気がつけば7月になっていた。この時期は年に4、5回ある締め切りのある追い込みの仕事時期にあたり、何かと気ぜわしい。本来はこの間休止になる屋内仕事も継続してあり、追い込みの仕事がどんどんと遅れていく。
だから、待ちに待っていたこの上下巻も、一昨日買ったが迂闊に読み出すことができないでいる。
いよいよ、これがフロスト警部シリーズの最終巻。作者が鬼籍に入っているのだから、本当にこれが最後だ。そう思うとまた読み出すのが遅くなりそうな感じ。
昨日は職場で終わらなかった追い込み仕事を自宅に持って帰る。仕事が進まない気晴らしにやはり本屋へ行く。楽しみで読んでいる漫画のシリーズの最新刊がこの日に3冊同時に出ていて顔がほころぶ。
持ち帰りの仕事をなんとか夜11時に終わらせ、そこから就寝までの1時間で上記3冊を読破する。長編小説を読む余裕はないが、コミックスならなんとかなる。上に並べた順番で読んだ。1番目と3番目は言葉のないコマの多いことが共通している。「猫のお寺の知恩さん」はもともとセリフではなく、情景描写で物語を展開させて行くことを目指した作品と思われるので、自然セリフは少なくなり、親を亡くした知恩が祖母と寺を守り、そこに居候する高校生の源との淡い恋心が描かれる。セリフがない分、時間はゆっくりと流れ、猫がたくさんいる寺の夏がじんわりと描かれている。読んでいると心落ち着くその感じがいい。「BLUE GIANT SUPREME 」は世界一のジャズ・サックスプレーヤーを目指す青年・大の姿を描く、新シリーズ・ドイツ編の2冊目。音のしない紙の上にジャズを奏でさせようというのだから、セリフのない演奏シーンが多くなる。それにしても相変わらず熱量の高い漫画だな。その画面にガッチリと心つかまれてしまう。もちろん、ジャズが聴きたくなる。この2冊に対して「あかぼし俳句帖」は俳句漫画だけに各ページが「言葉」で溢れている。俳句のイロハや句会や結社のことをわかりやすく教えてくれる点でもありがたい漫画だったが、これが最終巻。俳句に終わりがあるわけではないから、登場人物たちがそれぞれの落ち着きどころを見つけたところでお開きにするのは致し方のないことだろう。

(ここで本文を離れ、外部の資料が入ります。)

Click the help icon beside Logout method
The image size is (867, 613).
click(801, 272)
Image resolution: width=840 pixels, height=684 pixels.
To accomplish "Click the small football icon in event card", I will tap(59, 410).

今日も職場で追い込み仕事と屋内仕事。本屋に寄るが何も買わず。もちろん、そんな日もあります。
帰りのバスではiTunesに入れたこのCDを聴く。
- 神田松之丞「松之丞講談」(来福)
講談なんてまったくと言っていいほど聴いたことなどないのだが、この“松之丞”という名前は最近あちこちから耳に入ってきて、それらの言葉にこの若い講談師の才能と未来に対するゾワゾワするような期待感が滲んでいて興味を持った。なんだか落語家の春風亭一之輔がまだ二つ目の時に注目された感じとよく似ている。当の松之丞もまだ二つ目らしい。講談に関しては無知なので、いきなり落語と同じマクラがあるので驚く。そのマクラがまた落語家のそれと同じノリと巧みさであるものオドロキだった。講談は、「赤穂義士伝 荒川十太夫」。赤穂浪士の堀部安兵衛の介錯をした荒川十太夫に関する落語で言うところの人情話。思った以上に落語に近くて違和感なく聴くことができた。他の講談師をほとんど知らないので比較では何も語れないが、何か雰囲気を持った人物であることはわかった。これがデビューCDになるそうだ。収録されている他の講談を聴くのが楽しみ。

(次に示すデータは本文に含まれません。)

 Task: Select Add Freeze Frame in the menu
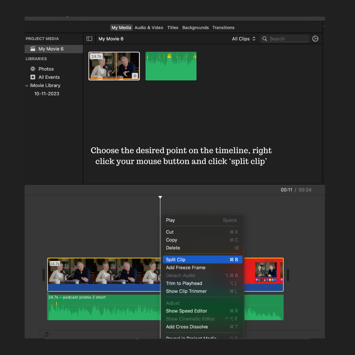coord(185,267)
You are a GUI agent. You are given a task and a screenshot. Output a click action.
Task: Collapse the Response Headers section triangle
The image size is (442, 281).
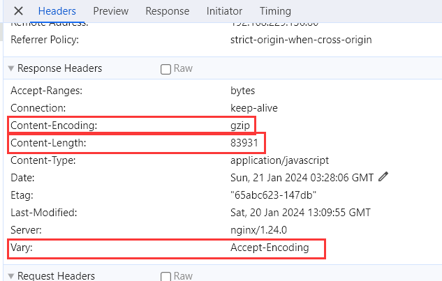click(x=11, y=68)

帰宅して床に転がっている本の中にある文庫本に目がいく。未読の第一回直木賞受賞作ということも惹かれるが、それ以上にカバーのデザインに魅了されて先日購入した。
- 川口松太郎「鶴八鶴次郎」(光文社時代小説文庫)
カバーデザインは菊地信義氏。言われてみれば成る程というデザインだ。こういうタイポグラフィーを使ったデザインをあまり見なくなったような気がする。学生時代の本屋には菊地信義デザインの本が溢れるようにあった。多分、少し懐かしいのだとも思う。松と鶴が揃っておめでたい感じもいい。